At one level, the play is driven by the propaganda of the day that the House of Plantagenet destroyed itself, and that Queen Elizabeth's grandfather, Henry VII, the first of the Tudor kings had saved the nation.
I suppose at another level the play, which is actually the fourth in a set of history plays, is the culmination of the tragedy of the House of York, as the misdeeds of the members of the House lead to the most evil member of that family who kills the last remaining members before his misdeeds lead to a revolt which ends his own life.
In the play as Shakespeare wrote it (but not as Olivier and the movies rewrote it) there is apparently a Cassandra like character who curses each of the doomed characters, explaining what that character has done to merit the curse and destruction, and the curses of course come true. This would add another layer to the play of preordination, in the sense that evil deeds lead to one's destruction as well as that the curses are working themselves out.

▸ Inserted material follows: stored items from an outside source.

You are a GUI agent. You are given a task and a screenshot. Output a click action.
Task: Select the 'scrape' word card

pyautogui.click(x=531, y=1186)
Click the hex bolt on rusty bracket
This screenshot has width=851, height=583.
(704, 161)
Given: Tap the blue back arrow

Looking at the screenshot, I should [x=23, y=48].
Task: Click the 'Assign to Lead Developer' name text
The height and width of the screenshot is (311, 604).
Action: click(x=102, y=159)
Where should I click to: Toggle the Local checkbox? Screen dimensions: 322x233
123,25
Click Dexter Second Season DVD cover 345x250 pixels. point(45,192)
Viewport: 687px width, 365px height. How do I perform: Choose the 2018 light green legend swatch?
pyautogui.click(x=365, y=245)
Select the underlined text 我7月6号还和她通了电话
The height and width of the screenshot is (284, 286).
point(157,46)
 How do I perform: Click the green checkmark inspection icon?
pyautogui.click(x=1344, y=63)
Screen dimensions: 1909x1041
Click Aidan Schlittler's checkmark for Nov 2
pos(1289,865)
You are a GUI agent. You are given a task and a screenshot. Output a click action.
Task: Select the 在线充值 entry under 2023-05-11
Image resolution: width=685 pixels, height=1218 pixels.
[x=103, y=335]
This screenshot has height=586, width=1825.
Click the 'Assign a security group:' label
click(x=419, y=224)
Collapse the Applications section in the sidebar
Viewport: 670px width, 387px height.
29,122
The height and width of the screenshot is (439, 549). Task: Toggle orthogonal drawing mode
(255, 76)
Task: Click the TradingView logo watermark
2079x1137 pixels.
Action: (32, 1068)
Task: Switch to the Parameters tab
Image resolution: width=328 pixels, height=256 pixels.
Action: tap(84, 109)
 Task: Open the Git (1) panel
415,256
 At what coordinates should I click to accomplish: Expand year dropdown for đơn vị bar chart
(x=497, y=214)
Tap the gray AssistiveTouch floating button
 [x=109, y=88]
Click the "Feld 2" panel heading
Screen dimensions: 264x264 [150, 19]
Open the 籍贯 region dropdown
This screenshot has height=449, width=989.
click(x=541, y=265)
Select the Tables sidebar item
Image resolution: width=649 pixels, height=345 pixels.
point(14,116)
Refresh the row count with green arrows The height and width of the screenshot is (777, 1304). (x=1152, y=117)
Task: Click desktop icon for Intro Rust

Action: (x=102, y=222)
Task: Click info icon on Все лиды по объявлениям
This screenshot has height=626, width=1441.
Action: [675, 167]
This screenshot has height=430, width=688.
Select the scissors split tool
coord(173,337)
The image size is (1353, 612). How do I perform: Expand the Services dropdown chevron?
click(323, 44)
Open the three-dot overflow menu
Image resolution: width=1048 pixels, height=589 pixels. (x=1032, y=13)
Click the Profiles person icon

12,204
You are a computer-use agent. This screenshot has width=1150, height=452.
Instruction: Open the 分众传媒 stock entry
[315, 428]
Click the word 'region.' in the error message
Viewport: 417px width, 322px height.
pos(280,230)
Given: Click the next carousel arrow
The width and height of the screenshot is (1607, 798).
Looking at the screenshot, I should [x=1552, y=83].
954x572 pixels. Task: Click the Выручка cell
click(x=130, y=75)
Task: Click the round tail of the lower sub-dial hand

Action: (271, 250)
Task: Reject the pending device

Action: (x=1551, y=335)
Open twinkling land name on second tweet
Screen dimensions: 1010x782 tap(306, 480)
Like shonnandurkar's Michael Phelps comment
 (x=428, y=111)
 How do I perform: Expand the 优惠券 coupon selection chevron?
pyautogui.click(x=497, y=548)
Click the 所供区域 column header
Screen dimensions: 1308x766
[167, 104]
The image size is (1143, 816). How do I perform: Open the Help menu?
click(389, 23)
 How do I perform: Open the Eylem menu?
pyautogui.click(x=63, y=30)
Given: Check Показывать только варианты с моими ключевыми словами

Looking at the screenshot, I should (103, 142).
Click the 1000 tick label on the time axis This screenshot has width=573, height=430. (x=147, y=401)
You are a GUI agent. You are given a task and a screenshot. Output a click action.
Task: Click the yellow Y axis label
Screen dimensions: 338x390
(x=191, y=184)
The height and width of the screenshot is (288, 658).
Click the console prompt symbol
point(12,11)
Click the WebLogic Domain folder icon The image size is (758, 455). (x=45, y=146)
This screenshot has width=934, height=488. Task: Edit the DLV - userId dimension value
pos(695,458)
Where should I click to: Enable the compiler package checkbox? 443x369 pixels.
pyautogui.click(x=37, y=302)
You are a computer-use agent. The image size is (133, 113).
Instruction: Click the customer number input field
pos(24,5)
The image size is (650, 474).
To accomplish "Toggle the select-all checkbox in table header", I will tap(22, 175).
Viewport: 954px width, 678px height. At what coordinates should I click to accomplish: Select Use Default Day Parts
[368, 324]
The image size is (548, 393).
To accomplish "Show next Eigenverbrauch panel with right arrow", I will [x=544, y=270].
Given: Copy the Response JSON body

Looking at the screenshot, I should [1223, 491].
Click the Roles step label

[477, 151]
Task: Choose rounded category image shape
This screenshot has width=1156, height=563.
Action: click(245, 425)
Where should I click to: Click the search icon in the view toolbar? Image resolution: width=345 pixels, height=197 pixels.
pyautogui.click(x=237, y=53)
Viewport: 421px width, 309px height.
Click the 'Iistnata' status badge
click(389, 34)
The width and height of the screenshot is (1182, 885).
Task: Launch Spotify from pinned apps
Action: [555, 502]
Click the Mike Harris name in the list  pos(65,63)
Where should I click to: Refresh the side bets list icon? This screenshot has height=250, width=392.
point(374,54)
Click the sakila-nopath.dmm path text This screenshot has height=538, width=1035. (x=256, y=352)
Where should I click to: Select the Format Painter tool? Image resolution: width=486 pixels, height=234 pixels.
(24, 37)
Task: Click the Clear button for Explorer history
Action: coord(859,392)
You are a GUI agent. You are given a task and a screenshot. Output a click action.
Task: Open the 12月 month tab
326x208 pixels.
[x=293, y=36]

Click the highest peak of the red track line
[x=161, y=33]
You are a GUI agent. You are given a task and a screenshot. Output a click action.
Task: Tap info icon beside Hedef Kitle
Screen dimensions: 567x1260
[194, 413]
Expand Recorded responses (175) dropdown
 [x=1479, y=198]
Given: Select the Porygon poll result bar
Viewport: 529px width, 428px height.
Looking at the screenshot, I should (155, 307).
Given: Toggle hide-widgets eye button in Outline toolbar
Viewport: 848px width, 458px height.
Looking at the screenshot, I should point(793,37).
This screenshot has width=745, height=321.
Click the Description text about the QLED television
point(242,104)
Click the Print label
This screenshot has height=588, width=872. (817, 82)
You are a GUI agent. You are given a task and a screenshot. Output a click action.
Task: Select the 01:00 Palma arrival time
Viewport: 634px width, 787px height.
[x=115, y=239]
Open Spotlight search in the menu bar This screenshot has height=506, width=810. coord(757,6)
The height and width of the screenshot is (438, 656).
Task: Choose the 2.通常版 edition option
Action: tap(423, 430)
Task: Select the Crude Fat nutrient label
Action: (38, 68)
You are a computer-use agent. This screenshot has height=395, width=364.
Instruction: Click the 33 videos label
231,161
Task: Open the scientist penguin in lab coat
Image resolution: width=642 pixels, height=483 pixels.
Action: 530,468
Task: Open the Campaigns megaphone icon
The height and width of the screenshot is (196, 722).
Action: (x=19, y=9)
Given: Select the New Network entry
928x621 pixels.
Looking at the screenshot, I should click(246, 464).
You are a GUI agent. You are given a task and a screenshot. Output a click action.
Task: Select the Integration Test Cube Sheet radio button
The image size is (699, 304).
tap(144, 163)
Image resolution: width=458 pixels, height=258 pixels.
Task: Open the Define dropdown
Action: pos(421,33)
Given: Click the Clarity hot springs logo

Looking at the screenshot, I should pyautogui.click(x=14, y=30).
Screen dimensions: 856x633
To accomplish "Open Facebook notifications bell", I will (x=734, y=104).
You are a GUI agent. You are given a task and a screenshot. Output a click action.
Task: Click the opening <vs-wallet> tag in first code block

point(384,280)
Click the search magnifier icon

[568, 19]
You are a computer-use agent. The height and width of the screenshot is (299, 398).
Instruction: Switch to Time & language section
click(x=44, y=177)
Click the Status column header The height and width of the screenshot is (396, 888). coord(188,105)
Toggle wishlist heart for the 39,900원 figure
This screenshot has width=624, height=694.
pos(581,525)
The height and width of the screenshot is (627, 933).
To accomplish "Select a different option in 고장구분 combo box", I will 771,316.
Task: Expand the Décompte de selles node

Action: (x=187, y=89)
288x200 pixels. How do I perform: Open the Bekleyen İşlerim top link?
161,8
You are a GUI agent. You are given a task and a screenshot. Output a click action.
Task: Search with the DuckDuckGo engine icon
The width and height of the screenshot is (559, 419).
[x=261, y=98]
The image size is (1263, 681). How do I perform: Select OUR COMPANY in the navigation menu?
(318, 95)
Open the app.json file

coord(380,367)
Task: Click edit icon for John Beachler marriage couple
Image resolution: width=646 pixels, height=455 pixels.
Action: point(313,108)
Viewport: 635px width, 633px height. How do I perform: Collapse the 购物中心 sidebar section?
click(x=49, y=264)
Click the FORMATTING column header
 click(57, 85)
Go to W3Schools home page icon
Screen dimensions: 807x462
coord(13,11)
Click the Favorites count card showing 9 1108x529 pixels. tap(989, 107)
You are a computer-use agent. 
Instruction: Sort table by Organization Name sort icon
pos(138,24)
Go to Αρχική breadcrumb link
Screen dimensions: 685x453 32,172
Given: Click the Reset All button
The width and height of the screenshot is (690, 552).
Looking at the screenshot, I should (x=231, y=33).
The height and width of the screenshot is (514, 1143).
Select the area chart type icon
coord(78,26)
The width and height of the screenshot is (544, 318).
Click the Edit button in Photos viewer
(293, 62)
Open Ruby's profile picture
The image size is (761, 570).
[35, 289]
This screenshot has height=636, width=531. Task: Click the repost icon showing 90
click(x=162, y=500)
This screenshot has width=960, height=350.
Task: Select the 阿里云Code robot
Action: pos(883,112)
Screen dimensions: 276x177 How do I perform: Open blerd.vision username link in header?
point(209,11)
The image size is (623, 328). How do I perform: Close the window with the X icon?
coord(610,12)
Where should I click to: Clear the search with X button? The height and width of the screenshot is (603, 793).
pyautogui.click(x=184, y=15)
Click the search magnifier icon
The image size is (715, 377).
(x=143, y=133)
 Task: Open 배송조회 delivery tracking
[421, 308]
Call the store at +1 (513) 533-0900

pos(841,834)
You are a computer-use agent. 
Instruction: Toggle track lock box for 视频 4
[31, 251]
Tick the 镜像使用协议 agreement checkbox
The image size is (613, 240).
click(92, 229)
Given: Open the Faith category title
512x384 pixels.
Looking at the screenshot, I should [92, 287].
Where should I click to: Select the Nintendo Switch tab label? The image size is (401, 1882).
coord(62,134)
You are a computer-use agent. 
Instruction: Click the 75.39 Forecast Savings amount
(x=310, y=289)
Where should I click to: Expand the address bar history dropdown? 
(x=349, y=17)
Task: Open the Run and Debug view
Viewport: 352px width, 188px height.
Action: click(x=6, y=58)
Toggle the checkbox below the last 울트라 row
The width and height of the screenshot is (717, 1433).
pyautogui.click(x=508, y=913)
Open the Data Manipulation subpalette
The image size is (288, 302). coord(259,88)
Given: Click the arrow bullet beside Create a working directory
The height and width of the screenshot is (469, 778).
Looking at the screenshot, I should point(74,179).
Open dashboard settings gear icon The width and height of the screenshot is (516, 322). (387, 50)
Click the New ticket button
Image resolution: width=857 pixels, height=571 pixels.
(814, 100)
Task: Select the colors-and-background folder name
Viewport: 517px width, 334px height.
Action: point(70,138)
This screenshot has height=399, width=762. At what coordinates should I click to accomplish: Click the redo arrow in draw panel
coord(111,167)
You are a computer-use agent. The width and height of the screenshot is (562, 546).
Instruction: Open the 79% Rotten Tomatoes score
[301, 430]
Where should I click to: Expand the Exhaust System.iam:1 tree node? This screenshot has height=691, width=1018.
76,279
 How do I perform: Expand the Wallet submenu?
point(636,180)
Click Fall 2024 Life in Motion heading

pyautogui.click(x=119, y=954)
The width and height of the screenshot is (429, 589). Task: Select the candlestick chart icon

Shakespeare must be considered, as a man of his time, to believe in the divine right of kings, so that Edward IV, Richard III and Henry II must have had that right. In some sense the story must be seen as one of fate unfolding as was preordained.
Yet the play at another level is that of Richard, Duke of Gloucester manipulating his way to the throne and then, by his evil nature, continuing in manipulations that drive away his supporters, disgust the public (and the audience), lead to rebellion, and eventually to his defeat and death. Shakespeare succeeds in making this a tragedy in the sense that the audience is brought to identify with Richard, approving as he brings down those whose evil deeds were exposed in previous plays and rises to the throne, only to be undone by the flaws in his own character. It is the murder of the princes, sons of Edward IV, in the Tower of London that marks the second part of the play, since they did not themselves commit sins meriting their deaths.
I suppose the play can also be seen as a lesson in Machiavellian statecraft, in which the prince does what is necessary to secure the throne, but then fails to assume the beneficence of the successful ruler and thus loses his throne and his life.
Finally, of course, the work is hugely successful as a work of theater, its language, structure and characters grabbing and interesting audiences for four centuries.
I suppose that one sees today the similarity with Gaddafi and other would be kings who are getting their comeuppance today, or Hitler and Mussolini in my youth. I suppose Shakespeare's English contemporaries saw parallels in their own time.
That surely must be one aspect of Shakespeare's genius, creating works that could be read at so many different levels, relevant to so many different times and places.